_Document text_:
He stayed out of undergraduate politics at Oxford, and studied the works of Hegel; he was to formulate his conclusions later as to the inseparability of economic and political freedom: "the purpose of State control and the guiding principle of its application is the achievement of true freedom". He obtained a first class Greats degree.
Shortly after graduating, Maudling set up a meeting with Harold Nicolson to discuss whether it would be better, as a moderate conservative, to join the Conservative Party or National Labour; Nicolson advised him to wait. Maudling was called to the Bar at the Middle Temple in 1940. However, he did not practise as a barrister, having volunteered for service in the Royal Air Force (RAF) in the Second World War.
Owing to poor eyesight he took desk jobs in the RAF intelligence branch, where he rose—as a "Wingless Wonder", as officers who were not qualified to wear pilot's wings were nicknamed—to the rank of Flight Lieutenant; he was then appointed Private Secretary to the Secretary of State for Air, Sir Archibald Sinclair.
Maudling wrote an essay on Conservative policy in November 1943, recommending that the Conservatives neither imitate the Labour Party nor reflexively oppose all controls; in the general election of July 1945, he was selected as parliamentary candidate for Heston and Isleworth, a newly created constituency in Middlesex, although there were four applicants and he had no ties to that constituency. In the subsequent Labour landslide Maudling was defeated like many others, although Heston and Isleworth had been expected to be a safe Conservative seat. After its defeat in the 1945 general election, the Conservative Party engaged in an extensive rethink of its policy. Maudling argued that the Party had depended excessively on outdated economic slogans and the popularity of Winston Churchill.

_Data provided_:
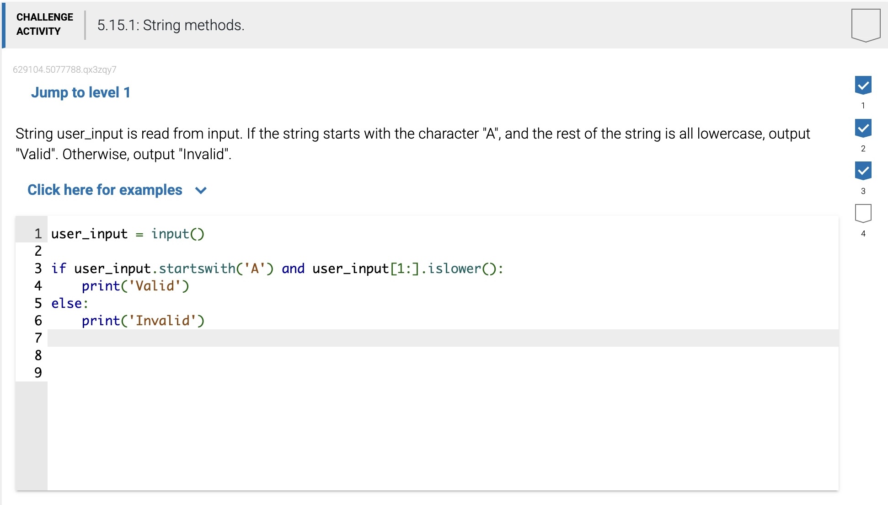Click line number 9 in gutter
Screen dimensions: 888x505
(x=38, y=373)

_Exercise goal_:
Write the next part of the biographical text on Maudling, picking up after its last sentence.

_Response to this task_:
In November 1945, Maudling became the first staff member of the Conservative Parliamentary Secretariat, later the Conservative Research Department, where he was head of the Economic Section. He persuaded the party to accept much of the Labour government's nationalisation programme and social services while cutting government spending. In March 1946, Maudling was chosen as the prospective candidate for Barnet, close to his birthplace in Finchley, and began giving speeches there. Labour had unexpectedly won the seat in 1945, but it was considered to be marginal. In 1950, Maudling was elected as Member of Parliament with an absolute majority.
Member of Parliament and Cabinet
Following the 1951 election, Churchill made Maudling a junior Minister at the Ministry of Civil Aviation. However, his experience of preparing economic policy led to his speaking on behalf of the Treasury on the 1952 budget and thus to an appointment, later that year, as Economic Secretary to the Treasury. With his mentor Rab Butler as Chancellor of the Exchequer, Maudling worked to reduce taxes and controls in order to move from post-war austerity to affluence. When Anthony Eden took over as Prime Minister in 1955, Maudling was promoted to head a department as Minister of Supply. He supported the invasion of Suez.
The Ministry was responsible for aircraft production and supplying the armed forces, and Maudling came to agree with critics who argued that it was an unnecessary intermediary; he therefore recommended its abolition. Although supportive of Harold Macmillan's appointment as Prime Minister over the rival claims of Butler in 1957, Maudling found himself in difficulties over his position in the new government. He refused to continue at the Ministry of Supply and also rejected an offer of the Ministry of Health because Iain Macleod, with whom he had a rivalry, had held the post five years earlier and Maudling did not want to be seen as five years behind him.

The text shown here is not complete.